→ REQUIRED TASK A
Can you sum up the passage about David Thomson's family and the Indian army in two sentences?
→ REQUIRED TASK B
Would you extend the passage about David Thomson's father and the Indian army, picking up right after its final sentence?

→ EXTRACTED TEXT

......

This fragment of a breakfast-table conversation, recounted in Nairn in Darkness and Light, echoed through David Thomson's life, and with it the fraught relationship between the two islands. He remembered it as a seven-year-old from a morning when his household in Nairn was discussing the impending arrival of David Lloyd George, the British prime minister, to holiday in the Highlands that summer of 1921.
But David's grandmother was asked to clarify her remark; did she mean to include the family's local acquaintances in Nairn, the O'Toole's? That family was related to Saint Laurence O'Toole, the twelfth-century Abbot of Glendalough and Archbishop of Dublin, some of whose descendants in this part of Scotland had decided, in order to disguise their Irish background, to change their name to Hall, after Ireland's Easter Rebellion of 1916. Granma stood firm.
Far away from this town in the north-east of Scotland David Thomson's life had begun, five thousand feet above sea level, in the city of Quetta, then part of British-occupied India. His father, Alexander Guthrie Thomson, a Scottish native born in 1873, had obtained his commission into the Indian army as a 2nd lieutenant in 1893. His posting was with the 5th Regiment of Punjab Infantry founded in 1849. The regiment later became part of the army of the new state of West Pakistan in 1947, and Quetta, close to the Afghan border, is now part of the Punjab region of Pakistan. The two Pakistan states were created, controversially, as part of the Indian independence settlement in 1947, in the two regions of India that had Muslim majorities.
The Indian army had been established for the colonial purpose of subduing a subcontinent, controlling its warring factions and maintaining it as part of the British empire. There were different wars during the eighteenth and nineteenth centuries; uprisings by Sikhs and Muslims, then the Mutiny of 1858, which nearly ended British rule. The Indian army's rank and file largely consisted of Indian men, as Britain and Ireland alone could not have supplied the army manpower needed for a country of India's size. At the time Alec Thomson got his commission in 1893, the ratio of Indian to British servicemen was two to one.
When Thomson had graduated from Sandhurst, he ironically couldn't afford to remain in the British army itself. Officers at that time needed a separate income if they were to live the 'appropriate' life, to be 'like well-off gentlemen'. For the privilege of being officers, the men had to buy their own uniforms, day-to-day and ornate ceremonial ones, as well as swords for battle and state occasions. The Thomsons were well-to-do, but the Finlays, the family he would marry into, were in a different league financially and in terms of connections. Why there was no 'dig out' by the wealthier side of the family at the Newton estate in Nairn for the young Thomson is unclear. But India was perhaps attractive on its own merits. The Indian army, which was usually short of officers, provided everything free. Also, in India, infantry officers were mounted, and that appealed to Alec Thomson. India was an adventure for men like him. The polo was apparently better, too.
The Indian army maintained British power in the subcontinent by at times benign, but mostly firm and sometimes brutal means. It carried out a notorious massacre in April 1919 at Jallianwala Bagh, in the city of Amritsar, opening fire on a crowd protesting at the arrest of local leaders. Exact figures for casualties are disputed but hundreds of peaceful protestors, including children, were mown down. Ninety-four years later, in 2013, David Cameron became the first British prime minister to visit the site and offer apologies, describing it as a 'deeply shameful event in British history'.

......

→ MATERIAL PROVIDED

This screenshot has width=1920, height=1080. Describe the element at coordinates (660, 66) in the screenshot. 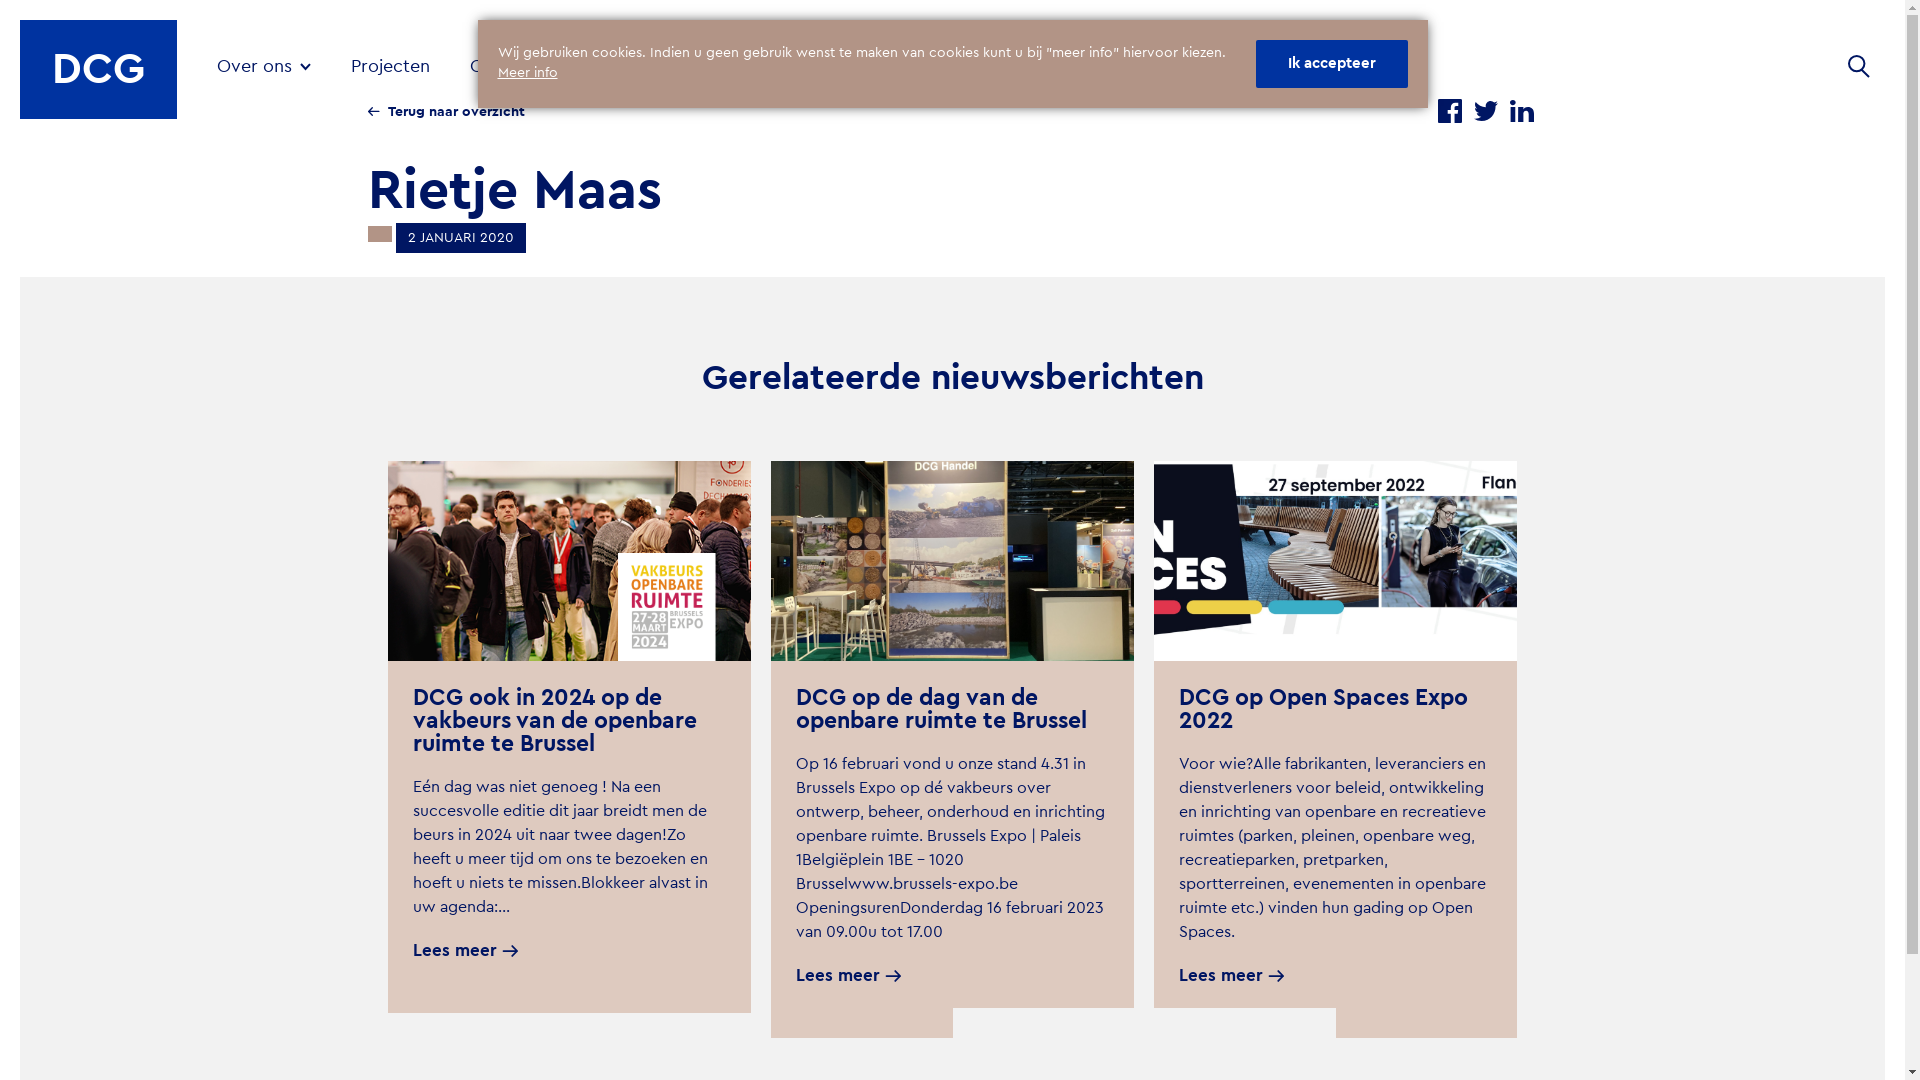

I see `Nieuws` at that location.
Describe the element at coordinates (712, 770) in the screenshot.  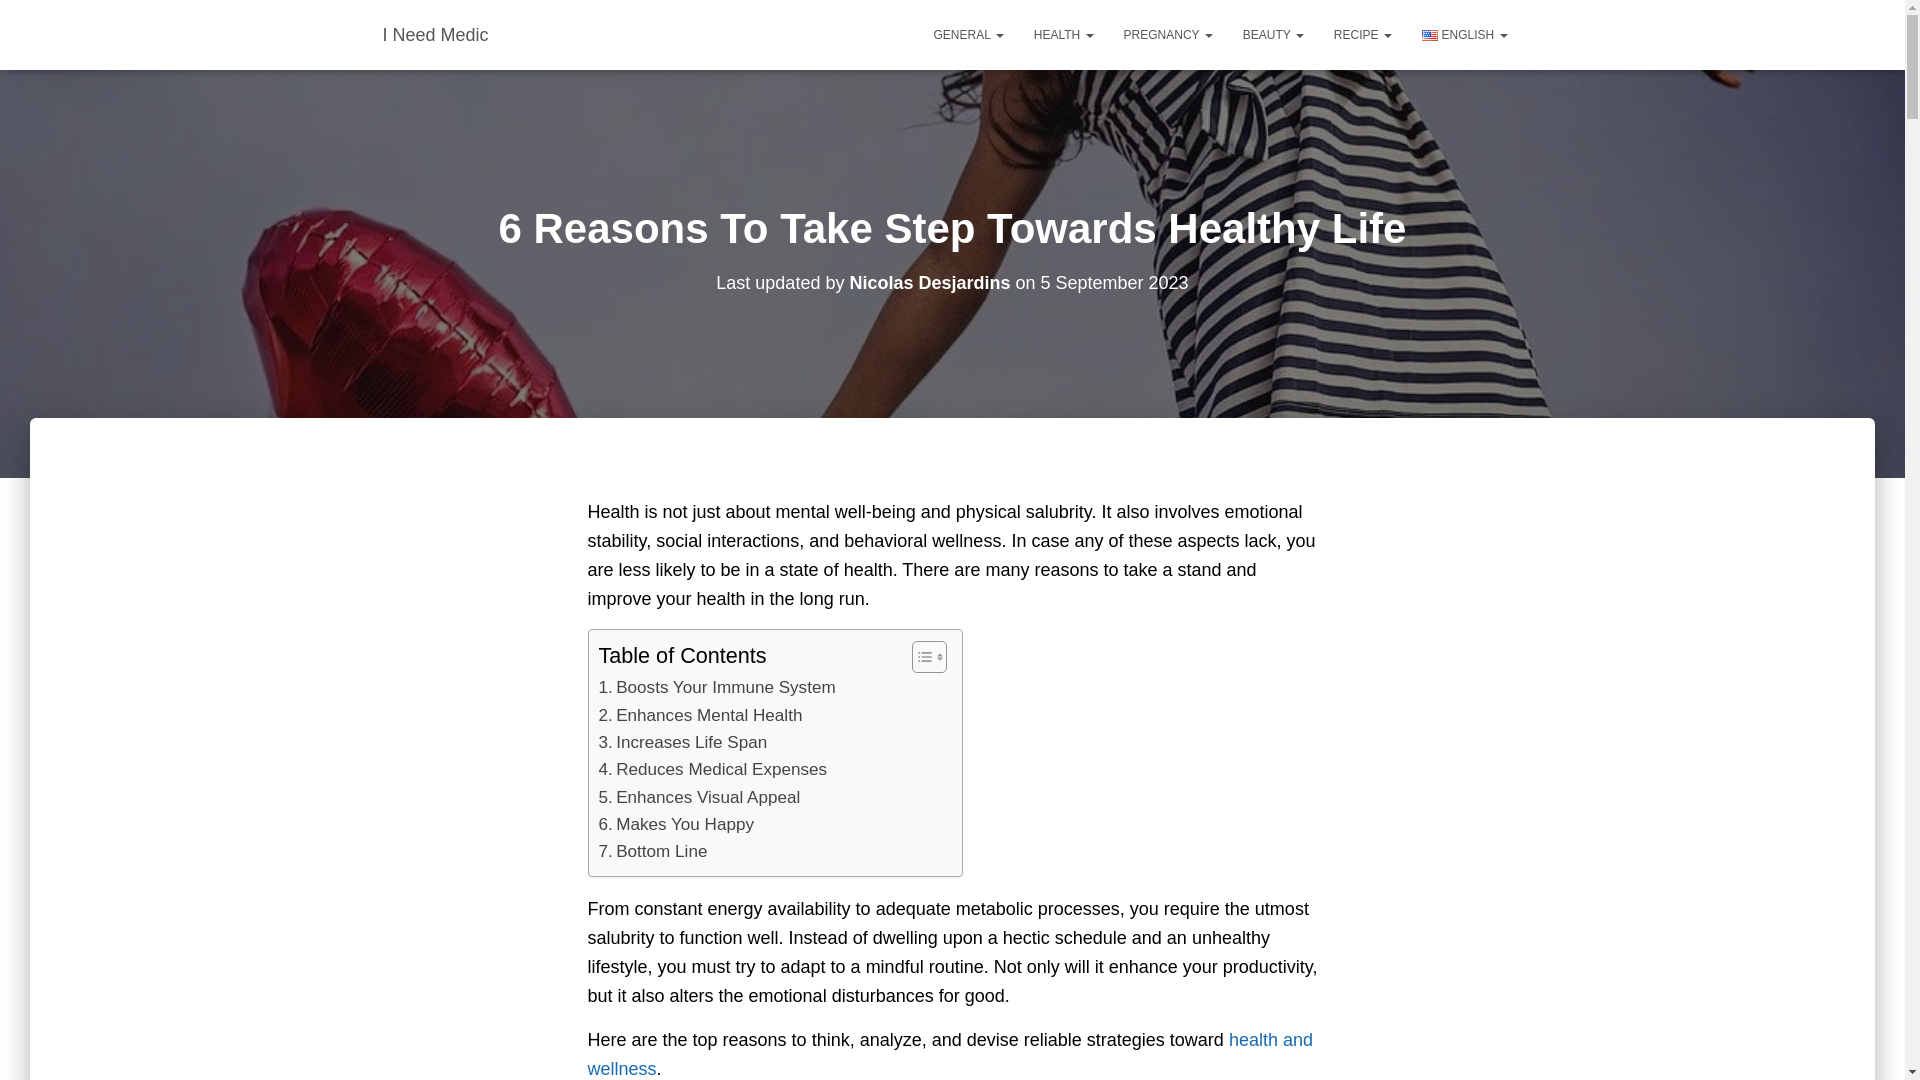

......

→ RIGHT ANSWER A
The passage moves from a 1921 breakfast conversation in Nairn, remembered by a seven-year-old David Thomson, to his birth in Quetta in British-occupied India, where his father, Alexander Guthrie Thomson, had served with the 5th Regiment of Punjab Infantry since his 1893 commission. Unable to afford life as an officer in the British army after Sandhurst, Alec Thomson was drawn to the Indian army, which provided everything free and mounted its infantry officers, though that army upheld British power by mostly firm and sometimes brutal means, including the 1919 massacre at Jallianwala Bagh.

→ RIGHT ANSWER B
As the young Alec Thomson began his military career stationed in British Baluchistan, where Quetta is located, he was thinking of someone back home in Scotland. Before he'd left, Thomson had fallen in love with Annie Finlay, his first cousin, when she was aged just fifteen. She was born in 1880. When they became engaged during one of his home leaves, her family, on both sides, disapproved. The Episcopal Church of Scotland had only just changed its rules to allow marriage between cousins.
Annie Finlay managed to follow her fiancé to India, chaperoned by her aunt May, whose husband was in the Indian Civil Service. She married Alexander Thomson on Christmas Eve, 1907. The newly-wed Annie was to move from her native Scottish Highlands to a very different and exotic mountainous region of the world.
A contemporary account describes one aspect of life for women in the Raj, as British-administered India was known.
The honey smell of the fuzz-buzz flowers, of thorn trees in the sun, and the smell of open drains and urine, of coconut oil on shining black human hair, of mustard cooking oil and the blue smoke from cow dung used as fuel; it was a smell redolent of the sun, more alive and vivid than anything in the West.1
In the late nineteenth century, thousands of young men left Britain for India to serve as administrators, soldiers and businessmen. Many young women followed in search of marriage - and even love. These young women were known as 'The Fishing Fleet'. They endured discomforts and monotony, but also found an intoxicating environment, the sky aflame with vivid colours, pungent scents from, to them, exotic shrubs and flowers.
The Indian sub-continent Alexander Thomson and his family were to leave behind in 1914 was about to experience a great upheaval. In 1915, one of that country's great sons, Mahatma Ghandi, returned from Europe to his enormous native country to champion the Indian masses and begin his unique independence struggle, based on civil disobedience.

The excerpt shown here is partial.